Sen. Tillis stalls crypto reform with ethics riders
Sen. Thom Tillis attached ethics-related amendments to a bipartisan crypto reform bill, TD Cowen analysts wrote, a change they say could delay Senate consideration and raise uncertainty.
Sen. Thom Tillis added ethics-related amendments to a bipartisan crypto reform bill, TD Cowen analysts wrote in a research note. The analysts said the added language is likely to slow the bill’s progress and increase regulatory uncertainty for the crypto industry.
The amendments address congressional ethics rules and disclosures. TD Cowen’s note said inserting those provisions into a narrow crypto bill complicates negotiations and could delay floor consideration. The analysts wrote the additions make it less likely the measure will remain focused solely on market structure and regulatory clarity for digital assets.
The Senate is considering bipartisan proposals to clarify which federal agencies would regulate cryptocurrencies and to set basic rules for digital-asset markets and stablecoins.
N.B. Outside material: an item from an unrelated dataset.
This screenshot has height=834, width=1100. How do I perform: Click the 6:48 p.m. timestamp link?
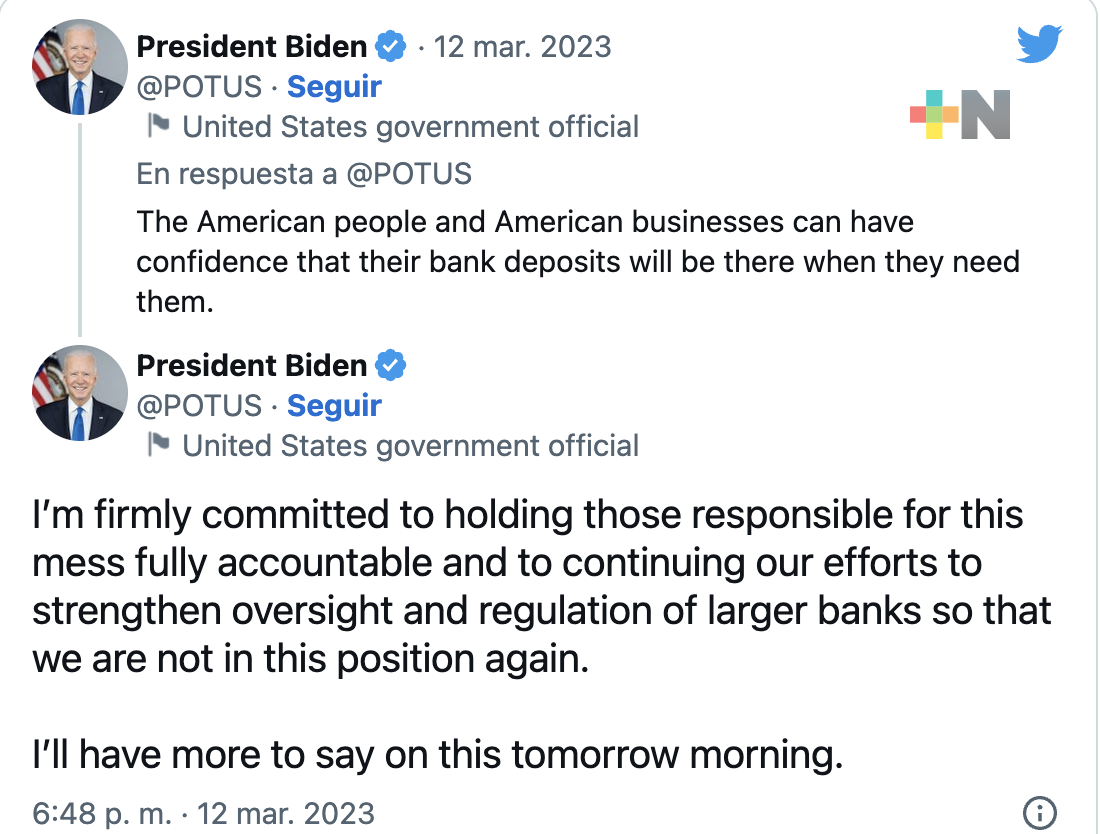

Lawmakers and industry groups have pushed for clearer statutes to reduce uncertainty that companies and investors cite as a barrier to growth. TD Cowen said expanding the bill’s scope to include unrelated ethics language narrows the path to a quick vote.
Analysts wrote that adding non-crypto items can complicate talks between moderates and members of both parties who backed the narrower bill. TD Cowen said that dynamic increases the chance the measure will face extended debate, more amendments on the Senate floor, or be folded into a larger must-pass vehicle. Each outcome typically delays enactment and can change the bill’s original policy aims.
Market participants have been watching Congress for guidance on agency jurisdiction, custody rules and disclosure requirements. TD Cowen warned that delays could prolong uncertainty around those issues, potentially affecting decisions by exchanges, asset managers and institutional investors planning to expand crypto offerings. The analysts noted extended uncertainty could also weigh on merger-and-acquisition activity and hiring in the sector.
Tillis, a North Carolina Republican, has played an active role in drafting bipartisan crypto legislation. Supporters of the ethics additions argue the provisions address accountability and transparency concerns tied to public trust in financial laws. Critics contend combining distinct policy areas can make compromise harder and risk stalling measures that had broader support in their narrower form.
The bill’s status remains fluid. TD Cowen’s note said that if the ethics riders stay attached, negotiating partners may demand further concessions or rework jurisdictional language to secure votes, which could alter the law’s practical effect. If the riders are removed or the bill is repackaged, analysts said passage could move on a faster timeline.
Congress has debated digital-asset regulation for months, with competing priorities that include investor protection, anti-money-laundering safeguards and clear assignment of oversight between the Securities and Exchange Commission and the Commodity Futures Trading Commission. Several bipartisan drafts have circulated aiming to assign responsibilities and set guardrails for new products. TD Cowen noted that legislative tactics such as adding ethics riders can change how quickly and narrowly those reforms reach final form.